Here’s the L.A, Times:

The dry conditions are partly to blame for the worst fire season on record in California. Low humidity and lack of rain coupled with high winds fueled destructive wildfires from Mendocino down to San Diego this fall. In wine country, more than 40 people died and more than 10,000 homes were lost. To the south, the Thomas fire in Ventura and Santa Barbara counties became the largest wildfire on record in California.

If the trend continues, forecasters say California could see, come spring, a light Sierra Nevada snowpack, a key source of water for the state during the dry summer.

The weather station in California with the longest record of recording rainfall, San Francisco, has measured just 3.4 inches of rain since the start of July. That’s only 44% of average for this time of year, said meteorologist Jan Null.

So far this December, San Francisco has received only 0.15 inches of rain.

San Francisco is already close to the halfway point in its rainy season: Jan. 19. In an average year, the city would have received 11.83 inches by then, halfway to the annual average of 23.65 inches, Null said.

Null said he analyzed rain records going back to the oldest precipitation record on file for California, the 1849-50 season in Gold Rush-era San Francisco.
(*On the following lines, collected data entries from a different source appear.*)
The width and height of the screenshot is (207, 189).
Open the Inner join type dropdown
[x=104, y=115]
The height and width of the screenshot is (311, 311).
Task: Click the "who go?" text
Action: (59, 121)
He found that there were 22 years in which San Francisco at this point in the season had similar anemic — but not abysmal — rainfall, between 2.9 inches and 3.9 inches.

And what Null found was bad news: Of those 22 years, only four of them caught up in the remainder of the rainy season and finished above the average.

“Those aren’t very good odds,” Null said.

Here’s some more Bay Area perspective on the lack of rain/snow from the San Jose Mercury News, as the state starts to feel the sense of urgency to receive some wet weather.:

“February is the peak season for snow accumulation,” said Daniel Swain, a climate scientist at UCLA who studies Western weather patterns. “Every week that we don’t reverse this trend from here forward, it’s going to be that much harder to get to where we want to be by the end of the season.”

Nearly all of California’s rain and snow falls between Nov. 1 and March 31. So time is running short.

“The figures don’t lie,” said Doug Carlson, a spokesman for the state Department of Water Resources. “We’re at 30 percent snowpack right now, and last year at this time we were at 182 percent.”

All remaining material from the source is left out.